A small archerfish (length 20 to 25 cm) lives in brackish waters of Southeast Asia from India to the Philippines. This aptly named creature captures its prey by shooting a stream of water drops at an insect, either flying or at rest. The bug falls into the water and the fish gobbles it up. The archerfish has high accuracy at distances of 1.2 m to 1.5 m, and it sometimes makes hits at distances up to 3.5 m. A groove in the roof of its mouth, along with a curled tongue, forms a tube that enables the fish to impart high velocity to the water in its mouth when it suddenly closes its gill flaps. Suppose the archerfish shoots at a target 1.85 m away, at an angle of 30.0° above the horizontal. With what velocity must the water stream be launched if it is not to drop more than 1.70 cm vertically on its path to the target?

Answer 1

To find the velocity at which the water stream must be launched, we can use the principles of projectile motion and determine the initial velocity required to hit the target without dropping more than 1.70 cm vertically on its path.

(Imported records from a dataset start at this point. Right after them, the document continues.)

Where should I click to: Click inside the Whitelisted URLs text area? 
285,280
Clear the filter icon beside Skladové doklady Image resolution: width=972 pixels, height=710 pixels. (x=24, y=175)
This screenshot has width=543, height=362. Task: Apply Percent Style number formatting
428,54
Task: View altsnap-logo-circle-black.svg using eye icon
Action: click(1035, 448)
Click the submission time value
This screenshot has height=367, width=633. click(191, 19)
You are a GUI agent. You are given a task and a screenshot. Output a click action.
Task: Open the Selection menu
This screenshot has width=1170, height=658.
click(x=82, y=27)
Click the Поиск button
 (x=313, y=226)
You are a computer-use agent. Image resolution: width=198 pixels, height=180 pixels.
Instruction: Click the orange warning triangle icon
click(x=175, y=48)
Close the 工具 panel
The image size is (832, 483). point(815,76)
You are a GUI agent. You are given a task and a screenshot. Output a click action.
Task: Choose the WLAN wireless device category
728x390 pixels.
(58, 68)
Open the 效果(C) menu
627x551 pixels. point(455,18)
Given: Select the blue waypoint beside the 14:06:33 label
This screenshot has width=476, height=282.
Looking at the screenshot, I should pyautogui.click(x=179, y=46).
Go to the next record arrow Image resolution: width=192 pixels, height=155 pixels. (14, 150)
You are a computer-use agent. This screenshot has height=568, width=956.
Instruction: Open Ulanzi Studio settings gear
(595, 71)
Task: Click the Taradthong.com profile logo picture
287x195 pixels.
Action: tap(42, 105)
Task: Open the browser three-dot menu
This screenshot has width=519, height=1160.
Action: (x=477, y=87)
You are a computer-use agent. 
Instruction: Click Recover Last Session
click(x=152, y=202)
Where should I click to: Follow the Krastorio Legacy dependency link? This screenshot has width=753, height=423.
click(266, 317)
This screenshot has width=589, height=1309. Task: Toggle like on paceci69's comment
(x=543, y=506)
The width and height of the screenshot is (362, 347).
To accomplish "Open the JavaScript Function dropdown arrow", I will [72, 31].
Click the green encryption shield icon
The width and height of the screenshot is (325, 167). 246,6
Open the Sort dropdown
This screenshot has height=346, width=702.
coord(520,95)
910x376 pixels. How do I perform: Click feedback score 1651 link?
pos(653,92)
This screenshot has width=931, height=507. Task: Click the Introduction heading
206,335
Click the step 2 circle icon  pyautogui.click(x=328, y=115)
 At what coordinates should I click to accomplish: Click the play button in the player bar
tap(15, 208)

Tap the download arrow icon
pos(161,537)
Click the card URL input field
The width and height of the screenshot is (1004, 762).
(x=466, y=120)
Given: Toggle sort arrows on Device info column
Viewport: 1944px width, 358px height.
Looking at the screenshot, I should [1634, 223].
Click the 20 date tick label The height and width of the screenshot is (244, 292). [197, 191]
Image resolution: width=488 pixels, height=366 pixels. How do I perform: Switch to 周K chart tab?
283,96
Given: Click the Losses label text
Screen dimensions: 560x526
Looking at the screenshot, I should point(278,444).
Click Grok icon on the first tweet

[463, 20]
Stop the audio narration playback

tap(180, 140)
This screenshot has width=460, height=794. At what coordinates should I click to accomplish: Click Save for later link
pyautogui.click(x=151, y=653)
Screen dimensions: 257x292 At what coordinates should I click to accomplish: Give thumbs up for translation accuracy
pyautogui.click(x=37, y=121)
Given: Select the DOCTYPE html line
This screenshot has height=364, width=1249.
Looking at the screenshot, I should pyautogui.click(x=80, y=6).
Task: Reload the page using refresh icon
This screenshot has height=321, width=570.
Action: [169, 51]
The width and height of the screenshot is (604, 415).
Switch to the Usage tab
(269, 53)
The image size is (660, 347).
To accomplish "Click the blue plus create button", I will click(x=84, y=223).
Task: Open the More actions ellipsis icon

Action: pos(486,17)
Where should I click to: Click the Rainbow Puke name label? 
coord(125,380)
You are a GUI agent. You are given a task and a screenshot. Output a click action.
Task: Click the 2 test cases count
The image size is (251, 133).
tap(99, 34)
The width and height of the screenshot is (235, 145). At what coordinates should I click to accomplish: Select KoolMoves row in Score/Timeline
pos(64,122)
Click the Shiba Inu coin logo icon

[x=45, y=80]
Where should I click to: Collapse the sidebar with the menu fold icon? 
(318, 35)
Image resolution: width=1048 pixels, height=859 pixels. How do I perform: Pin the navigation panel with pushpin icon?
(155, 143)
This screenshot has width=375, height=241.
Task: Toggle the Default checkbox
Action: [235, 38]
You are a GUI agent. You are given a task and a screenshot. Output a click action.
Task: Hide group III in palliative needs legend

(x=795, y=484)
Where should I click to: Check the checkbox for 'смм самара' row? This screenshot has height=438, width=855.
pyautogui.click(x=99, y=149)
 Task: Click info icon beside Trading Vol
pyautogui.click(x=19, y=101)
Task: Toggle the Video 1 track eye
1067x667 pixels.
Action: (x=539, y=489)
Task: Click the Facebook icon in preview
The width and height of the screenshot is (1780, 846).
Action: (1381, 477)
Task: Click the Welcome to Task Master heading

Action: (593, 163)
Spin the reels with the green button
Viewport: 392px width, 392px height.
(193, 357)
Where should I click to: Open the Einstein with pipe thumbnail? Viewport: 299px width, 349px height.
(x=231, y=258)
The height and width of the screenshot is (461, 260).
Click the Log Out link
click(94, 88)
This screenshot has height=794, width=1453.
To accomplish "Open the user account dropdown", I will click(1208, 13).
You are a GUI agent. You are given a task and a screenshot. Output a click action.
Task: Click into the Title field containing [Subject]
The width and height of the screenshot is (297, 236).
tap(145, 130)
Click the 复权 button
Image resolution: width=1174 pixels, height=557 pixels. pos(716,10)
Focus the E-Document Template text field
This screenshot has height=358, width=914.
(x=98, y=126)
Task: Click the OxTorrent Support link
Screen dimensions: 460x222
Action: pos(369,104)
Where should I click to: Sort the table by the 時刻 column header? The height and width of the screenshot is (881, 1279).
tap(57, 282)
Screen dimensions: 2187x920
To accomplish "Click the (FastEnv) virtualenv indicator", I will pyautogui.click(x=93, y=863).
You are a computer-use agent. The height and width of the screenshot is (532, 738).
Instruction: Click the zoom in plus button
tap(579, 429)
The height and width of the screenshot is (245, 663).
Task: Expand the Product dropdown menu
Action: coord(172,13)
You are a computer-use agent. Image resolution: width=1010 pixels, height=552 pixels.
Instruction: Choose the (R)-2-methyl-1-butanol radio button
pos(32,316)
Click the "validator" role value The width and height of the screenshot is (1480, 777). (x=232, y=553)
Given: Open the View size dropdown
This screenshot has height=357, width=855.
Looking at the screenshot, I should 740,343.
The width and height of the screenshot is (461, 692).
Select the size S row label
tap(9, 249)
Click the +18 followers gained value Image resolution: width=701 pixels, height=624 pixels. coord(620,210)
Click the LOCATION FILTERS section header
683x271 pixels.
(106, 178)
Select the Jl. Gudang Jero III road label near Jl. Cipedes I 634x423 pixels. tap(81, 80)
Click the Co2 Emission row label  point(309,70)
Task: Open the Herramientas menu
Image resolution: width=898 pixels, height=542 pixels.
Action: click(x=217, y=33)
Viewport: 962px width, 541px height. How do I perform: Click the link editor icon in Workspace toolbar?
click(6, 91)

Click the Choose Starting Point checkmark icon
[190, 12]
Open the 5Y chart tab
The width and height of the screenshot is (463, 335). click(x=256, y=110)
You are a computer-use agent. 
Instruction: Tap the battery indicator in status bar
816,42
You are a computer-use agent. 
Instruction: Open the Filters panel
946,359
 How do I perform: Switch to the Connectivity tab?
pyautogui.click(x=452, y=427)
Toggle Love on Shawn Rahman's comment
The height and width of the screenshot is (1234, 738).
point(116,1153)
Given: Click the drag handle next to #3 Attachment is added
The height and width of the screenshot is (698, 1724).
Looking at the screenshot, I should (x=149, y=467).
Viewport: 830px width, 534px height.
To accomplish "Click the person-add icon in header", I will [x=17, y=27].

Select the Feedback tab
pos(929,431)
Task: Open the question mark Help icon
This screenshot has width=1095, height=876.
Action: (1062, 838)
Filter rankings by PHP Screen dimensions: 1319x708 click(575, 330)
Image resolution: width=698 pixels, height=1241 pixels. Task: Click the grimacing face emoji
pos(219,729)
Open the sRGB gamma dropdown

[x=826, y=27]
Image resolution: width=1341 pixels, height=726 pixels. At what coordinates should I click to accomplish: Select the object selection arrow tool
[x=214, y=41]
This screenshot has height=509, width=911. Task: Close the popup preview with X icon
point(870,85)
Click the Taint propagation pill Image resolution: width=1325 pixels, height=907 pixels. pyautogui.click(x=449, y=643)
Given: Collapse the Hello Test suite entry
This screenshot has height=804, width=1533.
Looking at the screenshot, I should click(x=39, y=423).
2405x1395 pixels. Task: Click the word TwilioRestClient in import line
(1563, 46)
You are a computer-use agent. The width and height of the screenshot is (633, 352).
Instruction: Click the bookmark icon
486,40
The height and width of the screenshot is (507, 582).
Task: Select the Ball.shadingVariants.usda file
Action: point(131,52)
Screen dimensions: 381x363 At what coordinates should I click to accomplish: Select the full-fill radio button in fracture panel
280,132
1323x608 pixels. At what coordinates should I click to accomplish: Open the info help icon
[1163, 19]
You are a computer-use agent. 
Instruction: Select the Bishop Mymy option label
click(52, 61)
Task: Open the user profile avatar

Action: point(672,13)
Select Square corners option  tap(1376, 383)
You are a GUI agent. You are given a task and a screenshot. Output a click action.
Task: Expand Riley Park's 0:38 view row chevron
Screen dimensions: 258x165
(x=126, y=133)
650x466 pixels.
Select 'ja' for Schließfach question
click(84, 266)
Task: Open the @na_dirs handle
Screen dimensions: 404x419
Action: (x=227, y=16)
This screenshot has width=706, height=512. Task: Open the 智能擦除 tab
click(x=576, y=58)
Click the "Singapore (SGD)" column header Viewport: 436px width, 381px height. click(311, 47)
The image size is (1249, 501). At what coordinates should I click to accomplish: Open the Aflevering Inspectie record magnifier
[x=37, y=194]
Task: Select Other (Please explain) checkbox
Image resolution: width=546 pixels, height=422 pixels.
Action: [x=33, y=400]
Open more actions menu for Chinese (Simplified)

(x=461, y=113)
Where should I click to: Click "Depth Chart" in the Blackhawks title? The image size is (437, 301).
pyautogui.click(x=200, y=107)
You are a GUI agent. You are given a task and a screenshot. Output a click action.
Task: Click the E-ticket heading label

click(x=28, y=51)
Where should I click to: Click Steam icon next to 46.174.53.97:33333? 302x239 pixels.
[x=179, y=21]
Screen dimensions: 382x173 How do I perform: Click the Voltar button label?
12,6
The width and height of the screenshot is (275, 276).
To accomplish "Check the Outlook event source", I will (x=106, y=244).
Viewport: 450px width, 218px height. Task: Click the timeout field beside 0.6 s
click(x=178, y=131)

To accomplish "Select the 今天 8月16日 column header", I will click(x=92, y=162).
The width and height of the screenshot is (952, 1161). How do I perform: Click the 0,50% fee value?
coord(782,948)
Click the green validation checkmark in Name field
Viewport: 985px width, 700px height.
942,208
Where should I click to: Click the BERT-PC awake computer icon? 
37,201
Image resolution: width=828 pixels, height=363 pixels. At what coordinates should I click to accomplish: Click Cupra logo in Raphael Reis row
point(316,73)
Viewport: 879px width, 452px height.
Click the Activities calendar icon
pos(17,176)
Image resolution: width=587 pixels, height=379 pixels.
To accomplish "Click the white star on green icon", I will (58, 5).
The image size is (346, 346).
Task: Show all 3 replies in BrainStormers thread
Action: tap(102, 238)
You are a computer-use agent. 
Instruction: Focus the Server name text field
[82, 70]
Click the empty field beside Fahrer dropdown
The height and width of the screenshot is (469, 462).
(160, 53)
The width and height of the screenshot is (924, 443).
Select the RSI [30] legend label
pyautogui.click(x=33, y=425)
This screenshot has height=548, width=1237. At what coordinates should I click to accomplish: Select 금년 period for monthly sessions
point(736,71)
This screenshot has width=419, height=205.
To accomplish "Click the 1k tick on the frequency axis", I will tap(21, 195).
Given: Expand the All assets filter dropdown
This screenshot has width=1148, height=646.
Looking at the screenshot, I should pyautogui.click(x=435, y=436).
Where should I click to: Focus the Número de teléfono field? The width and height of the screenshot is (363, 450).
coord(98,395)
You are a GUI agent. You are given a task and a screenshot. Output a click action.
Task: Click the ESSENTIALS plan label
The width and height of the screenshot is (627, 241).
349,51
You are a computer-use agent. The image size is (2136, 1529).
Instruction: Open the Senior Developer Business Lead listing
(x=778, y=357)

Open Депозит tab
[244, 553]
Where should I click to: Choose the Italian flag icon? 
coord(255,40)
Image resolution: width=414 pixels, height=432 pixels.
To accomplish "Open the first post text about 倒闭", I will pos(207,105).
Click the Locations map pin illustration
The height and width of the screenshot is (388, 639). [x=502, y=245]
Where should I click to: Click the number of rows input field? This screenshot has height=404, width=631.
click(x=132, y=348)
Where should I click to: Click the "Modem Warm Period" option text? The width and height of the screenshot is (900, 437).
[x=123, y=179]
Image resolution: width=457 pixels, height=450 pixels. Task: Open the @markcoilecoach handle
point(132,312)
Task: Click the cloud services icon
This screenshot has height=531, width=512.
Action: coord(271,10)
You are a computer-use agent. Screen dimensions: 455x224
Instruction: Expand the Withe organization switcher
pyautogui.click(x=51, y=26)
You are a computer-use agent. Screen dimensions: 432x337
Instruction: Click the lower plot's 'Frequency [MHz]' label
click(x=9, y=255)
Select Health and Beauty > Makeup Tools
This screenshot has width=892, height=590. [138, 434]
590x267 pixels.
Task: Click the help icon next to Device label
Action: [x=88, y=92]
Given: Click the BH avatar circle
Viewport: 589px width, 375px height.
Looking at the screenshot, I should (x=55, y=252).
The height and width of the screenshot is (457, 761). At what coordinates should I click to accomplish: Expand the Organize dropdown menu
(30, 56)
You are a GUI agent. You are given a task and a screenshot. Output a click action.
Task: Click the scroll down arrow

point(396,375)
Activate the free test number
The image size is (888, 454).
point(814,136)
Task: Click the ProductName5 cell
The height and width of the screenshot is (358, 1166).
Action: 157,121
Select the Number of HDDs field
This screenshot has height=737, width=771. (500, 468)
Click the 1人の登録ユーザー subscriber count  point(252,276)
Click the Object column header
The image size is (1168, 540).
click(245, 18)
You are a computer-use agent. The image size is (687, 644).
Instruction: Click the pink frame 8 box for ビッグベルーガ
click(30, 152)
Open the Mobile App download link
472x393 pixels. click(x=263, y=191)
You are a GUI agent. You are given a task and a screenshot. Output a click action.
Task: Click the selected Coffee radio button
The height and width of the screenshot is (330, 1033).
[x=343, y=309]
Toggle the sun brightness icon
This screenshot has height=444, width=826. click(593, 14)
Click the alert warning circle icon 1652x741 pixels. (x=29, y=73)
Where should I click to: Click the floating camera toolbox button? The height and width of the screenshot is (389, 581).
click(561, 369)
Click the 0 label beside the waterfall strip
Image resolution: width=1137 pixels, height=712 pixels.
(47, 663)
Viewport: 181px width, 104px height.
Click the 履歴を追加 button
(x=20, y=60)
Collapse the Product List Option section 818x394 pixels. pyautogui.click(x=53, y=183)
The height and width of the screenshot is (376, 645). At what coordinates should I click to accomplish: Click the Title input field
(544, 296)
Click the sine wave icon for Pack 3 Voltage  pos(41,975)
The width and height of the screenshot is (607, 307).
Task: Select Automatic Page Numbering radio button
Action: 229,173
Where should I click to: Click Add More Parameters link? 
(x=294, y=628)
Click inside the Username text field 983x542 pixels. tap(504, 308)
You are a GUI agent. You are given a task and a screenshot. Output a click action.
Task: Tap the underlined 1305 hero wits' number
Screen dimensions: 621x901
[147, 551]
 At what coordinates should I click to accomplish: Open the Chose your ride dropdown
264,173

First, let's break down the given information:
- Initial vertical displacement (Δy) = 1.70 cm = 0.017 m
- Horizontal distance (d) to the target = 1.85 m
- Launch angle (θ) = 30.0° above the horizontal

Using the equations of projectile motion, we can find the initial velocity (v₀) required. The horizontal and vertical components of the initial velocity can be calculated using the following equations:

Horizontal component: v₀x = v₀ * cos(θ)
Vertical component: v₀y = v₀ * sin(θ)

Since there is no acceleration in the horizontal direction (assuming ideal conditions), the horizontal displacement (Δx) can be given by:

Δx = v₀x * t

We can rearrange this equation to solve for time (t):

t = Δx / v₀x

To find the time of flight, we can use the vertical displacement (Δy):

Δy = v₀y * t + (1/2) * a * t²

Since the water stream is launched vertically, the acceleration in the vertical direction (a) is equal to the acceleration due to gravity (-9.8 m/s²).

Plugging in the values and solving the equation:

0.017 m = (v₀ * sin(θ)) * t + (1/2) * (-9.8 m/s²) * t²

Simplifying the equation:

0.017 m = (v₀ * sin(30°)) * (Δx / (v₀ * cos(30°))) + (1/2) * (-9.8 m/s²) * (Δx / (v₀ * cos(30°)))²

Simplifying further:

0.017 m = (v₀ * 0.5) * (Δx / (v₀ * 0.866)) - 4.9 * (Δx² / v₀² * 0.75)

0.017 m = 0.5 * Δx * 0.866 - 4.9 * (Δx² / (v₀² * 0.75))

Now, we can substitute the value of Δx = 1.85 m and solve the equation for v₀.

0.017 m = 0.5 * (1.85 m) * 0.866 - 4.9 * (1.85 m)² / (v₀² * 0.75)

Solving this equation will give us the value of v₀, the initial velocity required for the water stream to hit the target without dropping more than 1.70 cm vertically.